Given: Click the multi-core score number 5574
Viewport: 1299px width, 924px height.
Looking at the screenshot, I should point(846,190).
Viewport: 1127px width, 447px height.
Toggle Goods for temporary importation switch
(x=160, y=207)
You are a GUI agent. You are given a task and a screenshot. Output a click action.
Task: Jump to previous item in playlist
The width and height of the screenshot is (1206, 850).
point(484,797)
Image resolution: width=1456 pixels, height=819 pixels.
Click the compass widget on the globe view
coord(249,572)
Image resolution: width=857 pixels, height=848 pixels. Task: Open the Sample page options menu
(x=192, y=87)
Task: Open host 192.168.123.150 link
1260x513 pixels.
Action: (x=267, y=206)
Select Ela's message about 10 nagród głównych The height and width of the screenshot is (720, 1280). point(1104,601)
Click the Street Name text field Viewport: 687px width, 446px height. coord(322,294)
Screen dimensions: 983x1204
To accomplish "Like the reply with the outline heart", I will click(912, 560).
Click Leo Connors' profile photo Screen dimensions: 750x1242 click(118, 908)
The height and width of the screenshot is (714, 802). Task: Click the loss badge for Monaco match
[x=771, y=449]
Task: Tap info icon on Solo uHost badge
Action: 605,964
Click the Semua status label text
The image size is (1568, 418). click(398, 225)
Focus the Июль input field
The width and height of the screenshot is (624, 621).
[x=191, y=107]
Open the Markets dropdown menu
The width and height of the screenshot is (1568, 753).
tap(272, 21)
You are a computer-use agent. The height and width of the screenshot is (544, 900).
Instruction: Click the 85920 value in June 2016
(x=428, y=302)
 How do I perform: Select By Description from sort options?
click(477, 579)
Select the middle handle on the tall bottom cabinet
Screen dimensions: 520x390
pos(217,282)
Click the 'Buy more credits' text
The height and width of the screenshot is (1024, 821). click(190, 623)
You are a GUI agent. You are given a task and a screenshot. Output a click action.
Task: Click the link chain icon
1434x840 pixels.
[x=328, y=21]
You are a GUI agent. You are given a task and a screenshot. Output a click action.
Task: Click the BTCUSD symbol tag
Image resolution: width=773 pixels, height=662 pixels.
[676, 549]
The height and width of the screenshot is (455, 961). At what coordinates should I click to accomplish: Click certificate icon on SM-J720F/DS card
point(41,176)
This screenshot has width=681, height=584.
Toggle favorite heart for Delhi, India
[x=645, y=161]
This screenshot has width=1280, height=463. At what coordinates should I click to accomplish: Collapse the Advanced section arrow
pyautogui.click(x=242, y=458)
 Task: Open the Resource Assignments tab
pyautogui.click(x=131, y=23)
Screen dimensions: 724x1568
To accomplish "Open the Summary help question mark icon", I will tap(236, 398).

▸ What you are asked to do
Type out the whole listing above exactly.

▸ Reply
Given: Click the multi-core score number 5574
Viewport: 1299px width, 924px height.
Looking at the screenshot, I should point(846,190).
Viewport: 1127px width, 447px height.
Toggle Goods for temporary importation switch
(x=160, y=207)
You are a GUI agent. You are given a task and a screenshot. Output a click action.
Task: Jump to previous item in playlist
The width and height of the screenshot is (1206, 850).
point(484,797)
Image resolution: width=1456 pixels, height=819 pixels.
Click the compass widget on the globe view
coord(249,572)
Image resolution: width=857 pixels, height=848 pixels. Task: Open the Sample page options menu
(x=192, y=87)
Task: Open host 192.168.123.150 link
1260x513 pixels.
Action: (x=267, y=206)
Select Ela's message about 10 nagród głównych The height and width of the screenshot is (720, 1280). point(1104,601)
Click the Street Name text field Viewport: 687px width, 446px height. coord(322,294)
Screen dimensions: 983x1204
To accomplish "Like the reply with the outline heart", I will click(912, 560).
Click Leo Connors' profile photo Screen dimensions: 750x1242 click(118, 908)
The height and width of the screenshot is (714, 802). Task: Click the loss badge for Monaco match
[x=771, y=449]
Task: Tap info icon on Solo uHost badge
Action: 605,964
Click the Semua status label text
The image size is (1568, 418). click(398, 225)
Focus the Июль input field
The width and height of the screenshot is (624, 621).
[x=191, y=107]
Open the Markets dropdown menu
The width and height of the screenshot is (1568, 753).
tap(272, 21)
You are a computer-use agent. The height and width of the screenshot is (544, 900).
Instruction: Click the 85920 value in June 2016
(x=428, y=302)
 How do I perform: Select By Description from sort options?
click(477, 579)
Select the middle handle on the tall bottom cabinet
Screen dimensions: 520x390
pos(217,282)
Click the 'Buy more credits' text
The height and width of the screenshot is (1024, 821). click(190, 623)
You are a GUI agent. You are given a task and a screenshot. Output a click action.
Task: Click the link chain icon
1434x840 pixels.
[x=328, y=21]
You are a GUI agent. You are given a task and a screenshot. Output a click action.
Task: Click the BTCUSD symbol tag
Image resolution: width=773 pixels, height=662 pixels.
[676, 549]
The height and width of the screenshot is (455, 961). At what coordinates should I click to accomplish: Click certificate icon on SM-J720F/DS card
point(41,176)
This screenshot has width=681, height=584.
Toggle favorite heart for Delhi, India
[x=645, y=161]
This screenshot has width=1280, height=463. At what coordinates should I click to accomplish: Collapse the Advanced section arrow
pyautogui.click(x=242, y=458)
 Task: Open the Resource Assignments tab
pyautogui.click(x=131, y=23)
Screen dimensions: 724x1568
To accomplish "Open the Summary help question mark icon", I will tap(236, 398).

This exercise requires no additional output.